> _Task list_
[1] In the GeoTIFF conversion reference, what must the value passed as crs match?
[2] Extend the GeoTIFF conversion reference, picking up right after its last line.

Convert reverse_proj output DataFrame to GeoTIFF.

Parameters:

  • df (pandas.DataFrame) – Output from reverse_proj() containing x, y coordinates and band values.

  • output_path (str) – Output file path for the GeoTIFF.

  • resolution (float, default 1.0) – Pixel resolution in the same unit as the coordinate system.

  • crs (str) – Coordinate Reference System (e.g., “EPSG:6690”). Must match the CRS of the DSM and aerial photograph used for surface generation.

  • bands (list of str, default ["R", "G", "B"]) – Column names in df to use as raster bands.

  • interpolate (bool, default True) – Whether to interpolate missing values using focal statistics.

  • max_dist (float, default 1.0) – Maximum distance (in coordinate units) for interpolation.

> _Listed entries_
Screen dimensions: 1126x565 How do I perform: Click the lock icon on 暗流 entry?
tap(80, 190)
--
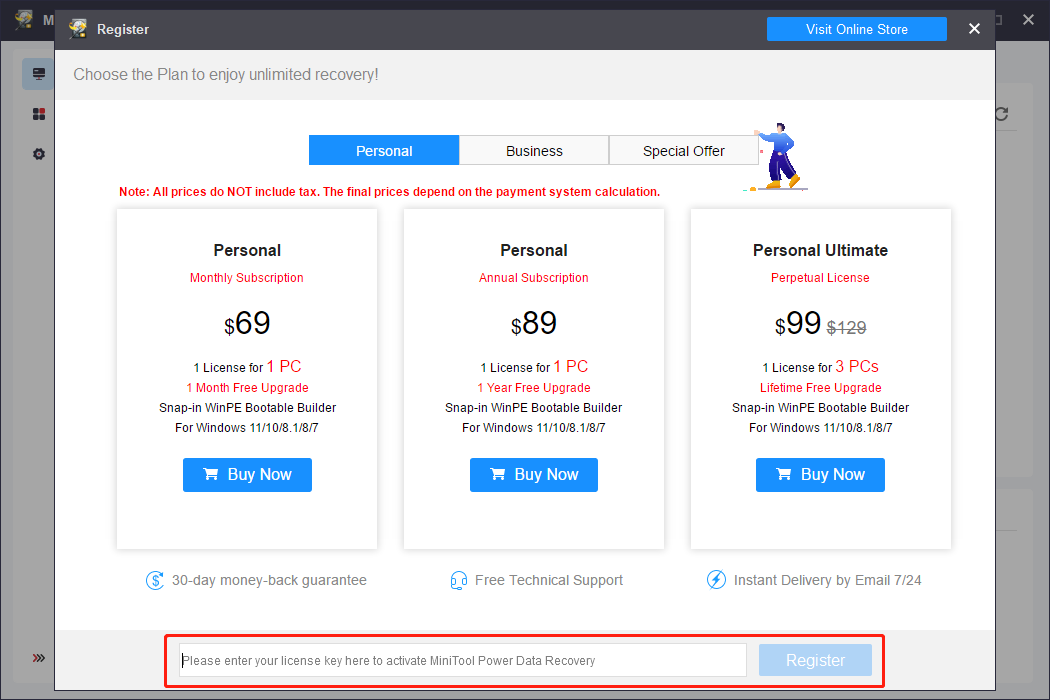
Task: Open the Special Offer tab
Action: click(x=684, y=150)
--
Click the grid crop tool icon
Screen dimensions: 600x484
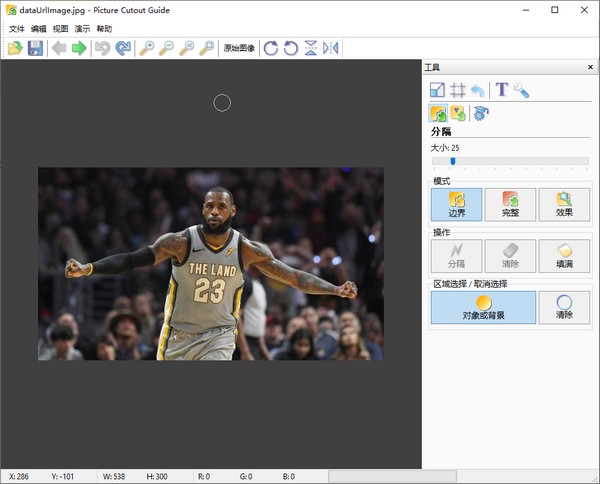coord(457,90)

> _Set of answers_
[1] The CRS of the DSM and aerial photograph used for surface generation.

[2]
  • agg_func (str, default "mean") – Aggregation function for rasterization and interpolation. Options: “mean”, “median”, “max”, “min”.

  • nodata (int, default 255) – NoData value for occluded/missing pixels.

Returns:

Writes GeoTIFF to output_path.

Return type:

None

Examples

>>> georectified = reverse_proj(original, vert, ind, params_optim, offsets)
>>> to_geotiff(georectified, "output.tif", resolution=1.0, crs="EPSG:6690")